Despite his wiry frame, Cage the Elephant’s lead singer Matt Schultz is a larger than life performer. The band began the show with “Cry Baby” as the singer’s body contorts and bends in a theatrical, interpretive dance across the stage and into the crowd. Schultz used numerous props such as a fan and a mask which he declared he made himself and destroyed later on in the set. His theatrical character worked in his favor as the audience went wild for his boneless style of dancing.
Although Schultz rarely spoke to the audience he did seem to mention how hot it was in Arizona numerous times, which he proved by removing everything but his boxer briefs and socks by the end of the evening.
It took a couple of songs for Cage the Elephant to really get into a groove during their set. Schultz’s vocals were a little too lost in the moment a couple of times and his pronunciation was unclear and muffled. The vocals were only momentarily sacrificed while he climbed on speakers, swung from scaffolding or did a headstand. The band gained more momentum when they played “Ain’t No Rest for the Wicked” and followed it with a handful of other hits that kept the crowd singing along.
The staging was quite simple with just a staircase in the center. The lighting was monochromatic cut with an excessive amount of fog. Fire pyrotechnics made an incredibly brief appearance. A complicated set was unnecessary as most of the musicians in Cage the Elephant seemed incredibly passionate about their performance. Their energy and movements were big and bold.
It is very clear that the band has performed at numerous festivals in front of thousands of people. Their energy never wavered. Guitarist Brad Shultz even made an appearance in the audience a couple times. This was an impressive feat as fans swarmed the musician while he played the guitar.
The drummer for the evening was not the band’s usual drummer Jared Champion. Instead, Kyle Davis filled in. The audience would never have known Davis wasn’t a band regular if it hadn’t been announced. Davis’s performance was stellar. His giant grin only left his face when he was screaming the lyrics along to the music. His showmanship and charisma paralleled his talent. Davis played incredibly.

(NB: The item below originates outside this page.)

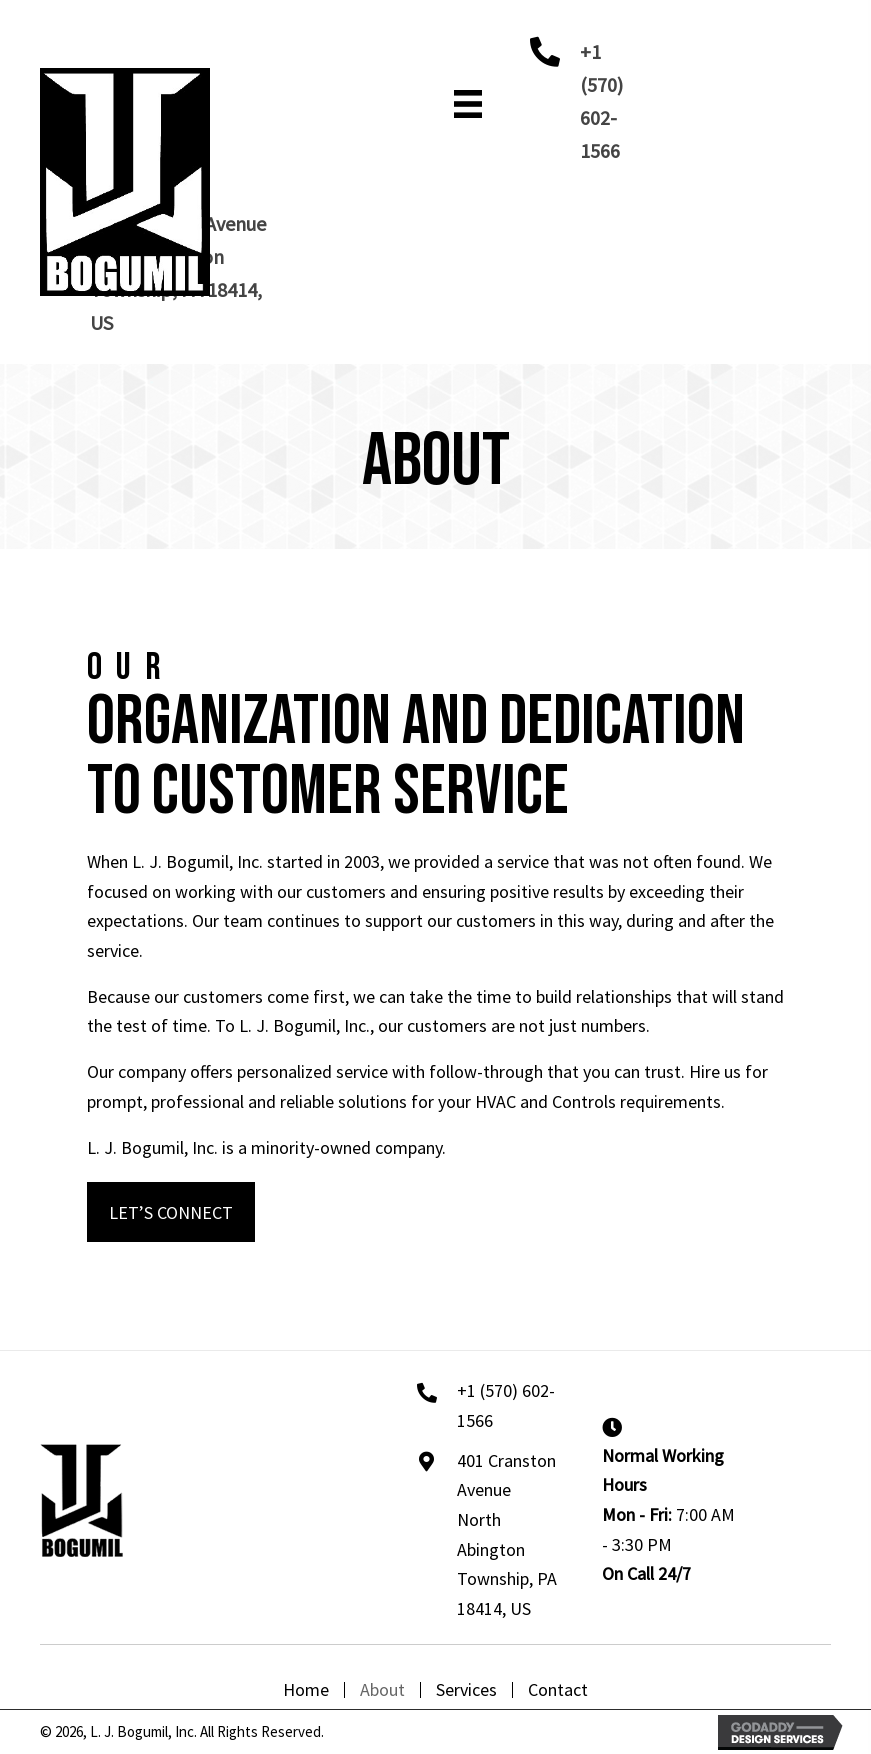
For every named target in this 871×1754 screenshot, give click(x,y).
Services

The band ended their set with “Teeth” and the musicians abruptly left the stage while Matt Schultz was shoulders deep in a crowd of swarming fans. The vocalist balanced on gates by the tech booth, twisted his body like a yogi and took pictures with fans long after Cage the Elephant’s set was finished.
Beck was a much more polished performer than Cage the Elephant. From his sleek blazer to the musicians playing atop mirrored platforms, Beck clearly had a particular vision and mood for his performance. Bright graphics flickered on the screen in the background and lighting was more focused with lasers and multiple colors.
He began the set with one of his most popular songs “Loser.” The crowd screamed the song along with him. He quickly traded his blazer in for his trademark wide brimmed hat. “Up All Night” was a memorable song from the performer’s set. This added some energy to the waning crowd. He played other hits such as “The New Pollution” and “Que Ondo Guero.” Despite the visual interest of the performer and upbeat tracks, he did start to lose audience members around 10:30 pm.
Beck eventually lost such a good amount of the crowd that he invited everyone back in the lawn seating to come up to the front section. This breathed more life into the crowd. Although the new wave of fans created a stampede of chaos. Beck played “Where It’s At” and began to introduce bandmates as they played snippets of classic tunes. Matt Schultz of Cage the Elephant then joined Beck back onstage for their song “Night Running” and completed the night with a reprise of “Where It’s At.”
The overall performance was reminiscent of a small festival. The performers were equally energetic with different approaches to motivating the crowd. Although their stylistic choices contrasted, the bands were complementary for an exciting night of alternative rock. The Night Running Tour will continue across the country through the summer.